[OPE-L:7807] Re: Re: Re: Re: Re: Re: "Hic Rhodus, hic salta!"

From: Fred B. Moseley (fmoseley@mtholyoke.edu)
Date: Sat Oct 12 2002 - 09:28:36 EDT


On Thu, 10 Oct 2002, Christopher Arthur wrote:

> I agree with Riccardo that the unfinished state of V III means we are at
> liberty to interpret (in particular Marx never completed the thought he
> began when he said in real periods of production the input would be
> production price). We are  also at liberty to improve. One problem here is
> the word "production"; Fred's interpretation is most strongly supported in
> Marx by his continual reference to what is produced cannot be increased or
> diminished by its distribution. However value is not produced. What is
> produced are commodities. Value is the social measure of these commodities.
> Now if these commodities are mediating different social relations it makes
> sense to suppose there might be different ways to measure.
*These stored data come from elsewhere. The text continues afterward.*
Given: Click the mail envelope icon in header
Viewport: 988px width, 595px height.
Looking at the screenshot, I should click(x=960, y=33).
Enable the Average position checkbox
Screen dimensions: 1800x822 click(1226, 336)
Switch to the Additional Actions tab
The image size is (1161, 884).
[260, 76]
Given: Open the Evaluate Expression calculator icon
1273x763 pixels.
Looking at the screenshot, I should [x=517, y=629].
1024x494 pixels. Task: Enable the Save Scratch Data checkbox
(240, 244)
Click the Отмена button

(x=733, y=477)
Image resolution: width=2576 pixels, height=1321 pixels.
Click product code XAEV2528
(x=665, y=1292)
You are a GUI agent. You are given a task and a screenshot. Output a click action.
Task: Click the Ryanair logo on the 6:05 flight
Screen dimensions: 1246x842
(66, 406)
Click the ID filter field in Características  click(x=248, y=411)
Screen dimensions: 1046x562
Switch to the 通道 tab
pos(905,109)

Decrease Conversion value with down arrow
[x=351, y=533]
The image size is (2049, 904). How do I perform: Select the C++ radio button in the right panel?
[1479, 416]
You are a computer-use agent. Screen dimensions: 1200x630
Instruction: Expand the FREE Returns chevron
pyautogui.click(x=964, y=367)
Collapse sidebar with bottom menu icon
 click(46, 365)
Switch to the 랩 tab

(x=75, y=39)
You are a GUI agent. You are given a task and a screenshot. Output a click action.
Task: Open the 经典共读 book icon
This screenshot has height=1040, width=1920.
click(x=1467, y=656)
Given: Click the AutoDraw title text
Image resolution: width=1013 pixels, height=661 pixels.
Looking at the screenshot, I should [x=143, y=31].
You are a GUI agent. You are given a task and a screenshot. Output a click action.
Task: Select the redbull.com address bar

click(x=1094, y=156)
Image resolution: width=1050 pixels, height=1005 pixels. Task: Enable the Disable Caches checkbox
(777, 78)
I think it is
> not a question of two stages but of two perspectives. There is the class
> against class perspective where the real wage and the real surplus product
> are key givens, and a V1 measure of total SV is obtained. And there is the
> 'hostile brothers' perspective in which these givens are reevaluated for
> their purposes. The 'substance' is invariant but the social determination
> of its  measure varies. The 'transformation' is the site of an objective
> "contradiction in actuality" rather than a technical move in determining
> prices and profits.


Chris, even though Volume 3 is unfinished, one point that remains
consistent throughout the various drafts of Capital is that the total
surplus-value is determined prior to its division into individual
parts.  I do not think we are at liberty to interpret this point any way
we like.  We may of course want to change or improve Marx, but I think it
has to be acknowledged that the prior determination of the total
surplus-value was Marx's own logical method.  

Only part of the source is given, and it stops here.